S’il n’y parvient pas, il pourrait vendre l’AS Monaco ?

Il ne m’en a pas parlé frontalement. Aujourd’hui, Rybolovlev est président de l’équipe où il habite. Je ne l’imagine pas partir demain à Milan. Bien sûr, si le club était en crise, il pourrait, pourquoi pas, se lasser un jour. Ou si de trop gros freins apparaissent, comme le dossier de la rénovation du stade Louis II. Ou la restructuration du centre d’entraînement de La Turbie, un sujet pour lequel la Principauté voudrait que Rybolovlev paie tout sans être propriétaire ensuite… Tout ça pourrait le décourager. Mais on en est très loin aujourd’hui.

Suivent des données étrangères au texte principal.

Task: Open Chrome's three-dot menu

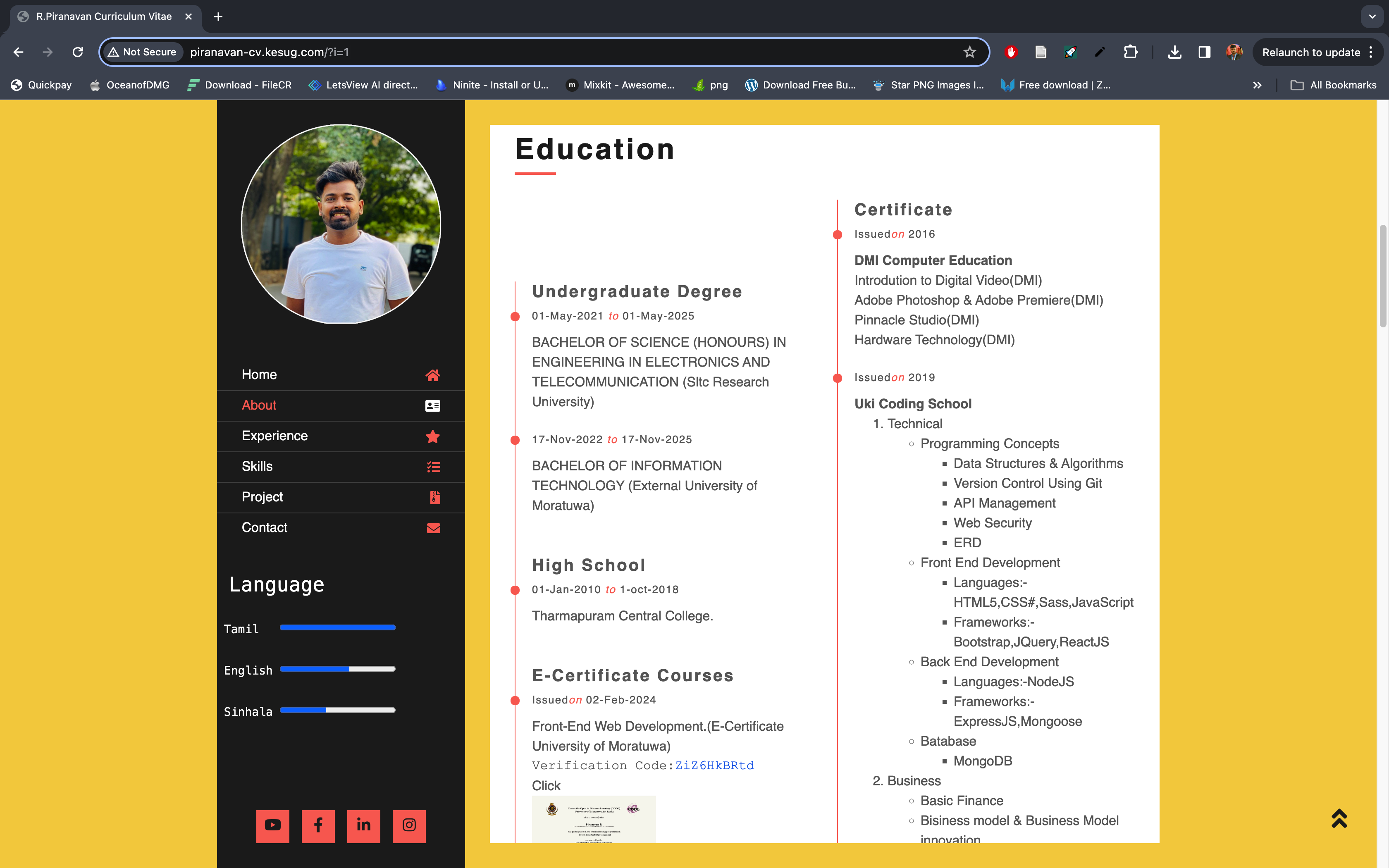Action: (x=1371, y=52)
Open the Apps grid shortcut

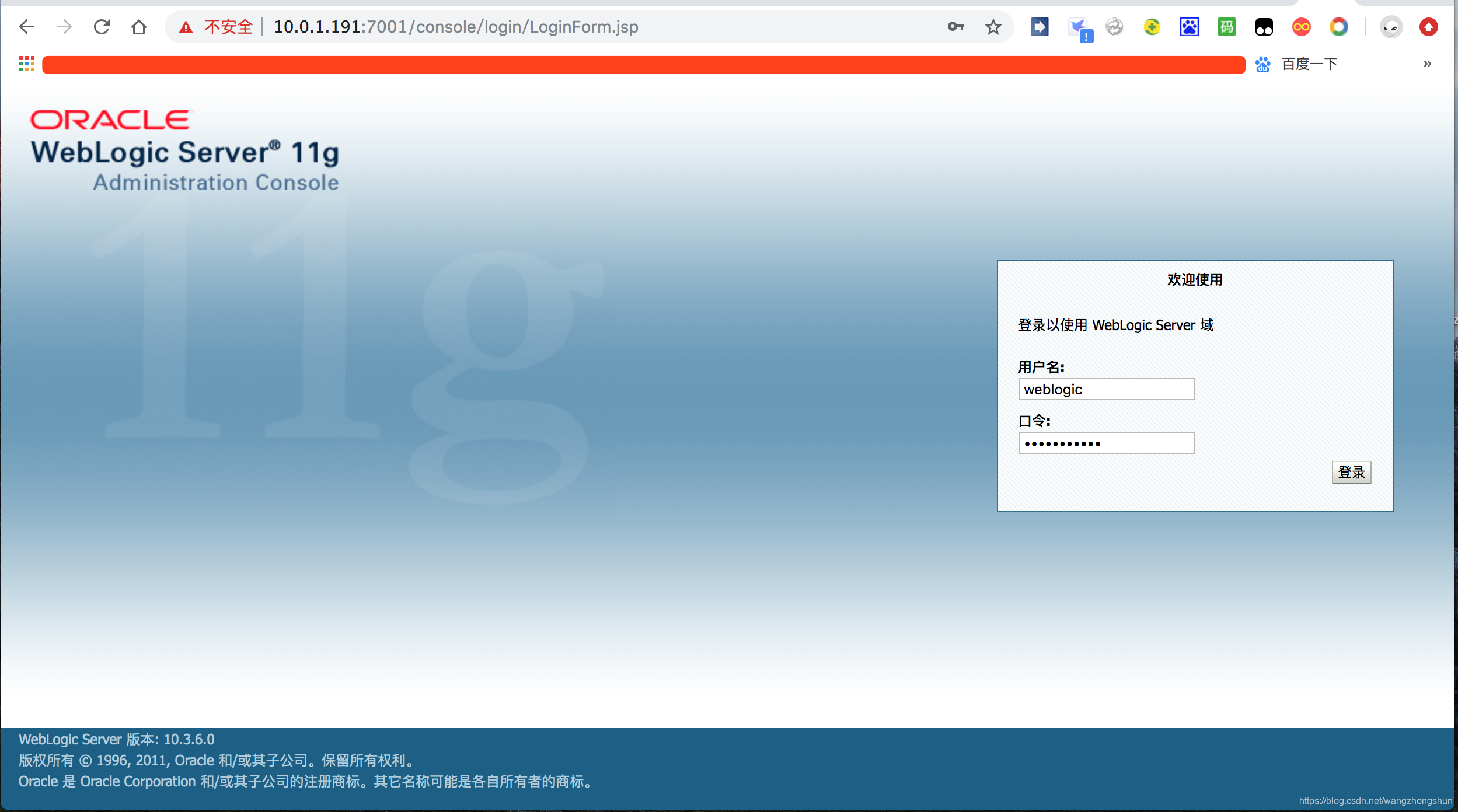coord(27,64)
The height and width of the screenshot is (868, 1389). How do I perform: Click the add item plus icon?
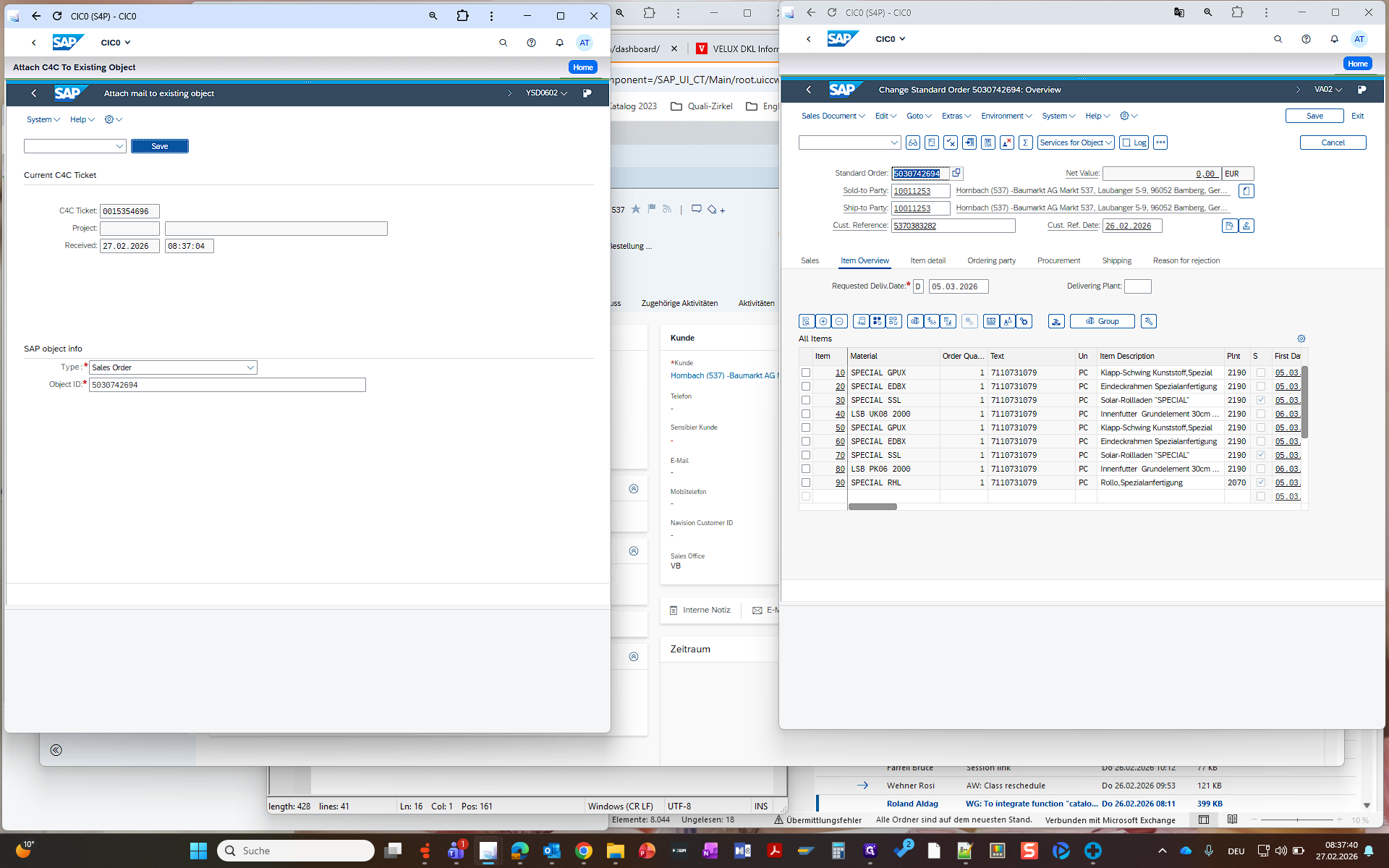(823, 321)
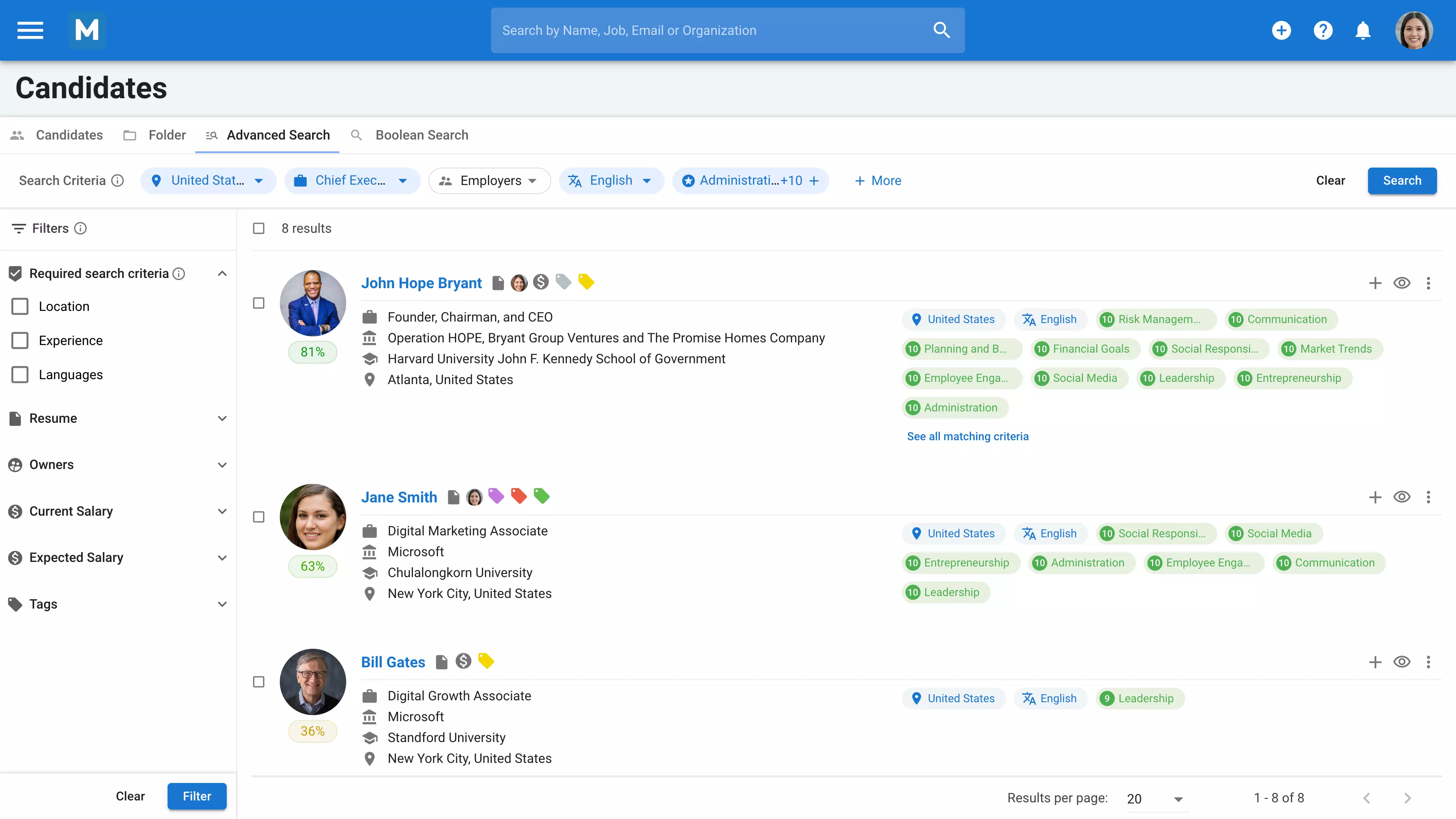The height and width of the screenshot is (819, 1456).
Task: Click salary dollar icon next to Bill Gates
Action: pos(463,661)
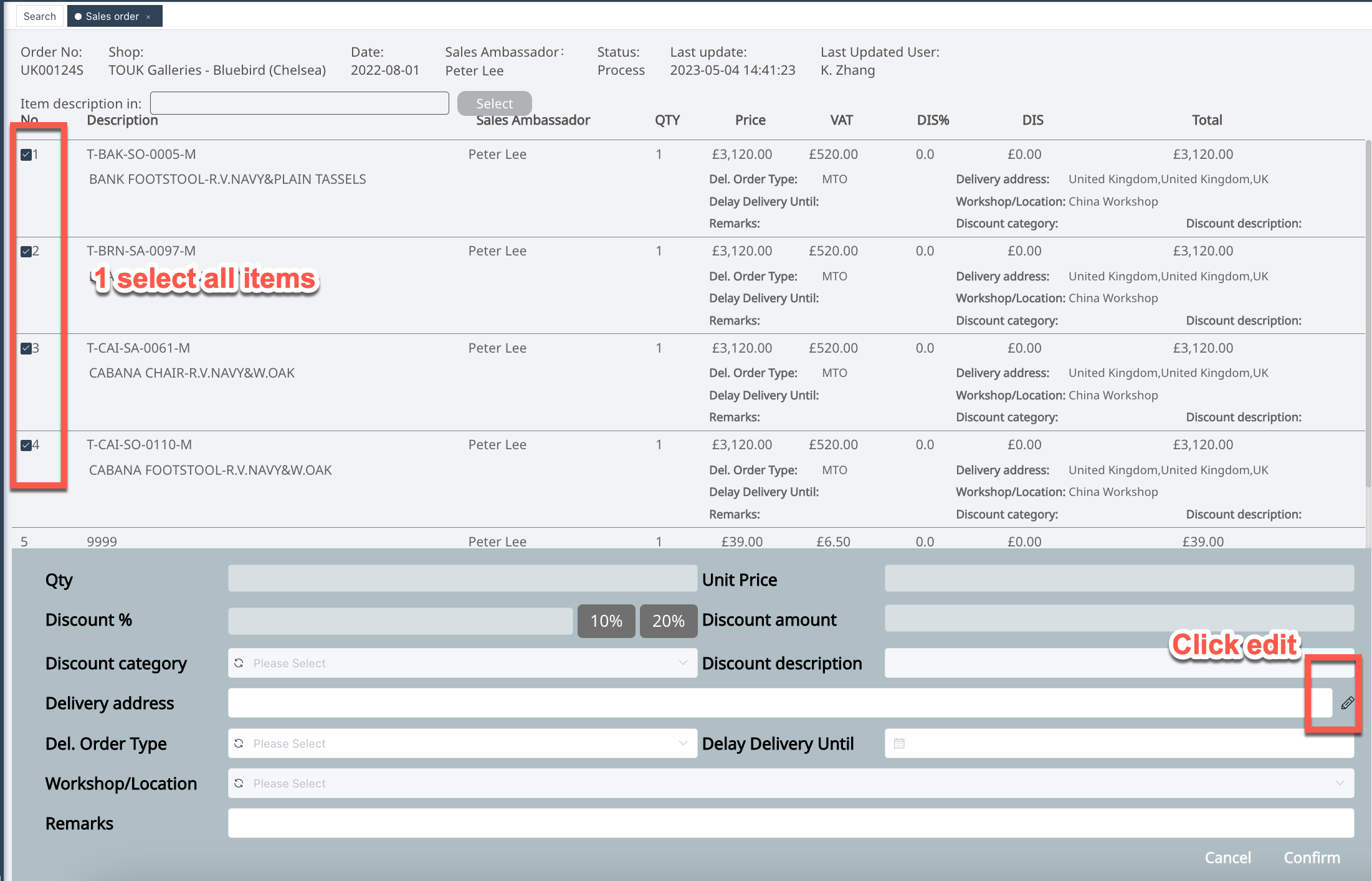Select the Sales order tab

tap(112, 16)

Il est tenté par l’Angleterre ?

Tout est possible dans le football. Il pourrait chercher à s’étendre et s’intéresser à la Premier League, comme son intérêt pour le club anglais de Reading l’a démontré en février 2016. Être patron de l’AS Monaco ne l’empêchera pas d’investir peut-être un jour en Angleterre.

 

(1) Dmitry Rybolovlev, le roman russe du président de l’AS Monaco, d’Arnaud Ramsay (Cherche Midi, collection « documents »), 258 pages, 17 euros. Sortie le 2 février.
(2) Guingamp a été présidé par Noël Le Graët de 1972 à 1977, puis de 2002 à 2011.
(3) Proche de Dmitry Rybolovlev et de son ex-femme, marraine d’une de leurs deux filles, Tania Rappo avait mis le président de l’AS Monaco en contact avec le marchand d’art, Yves Bouvier.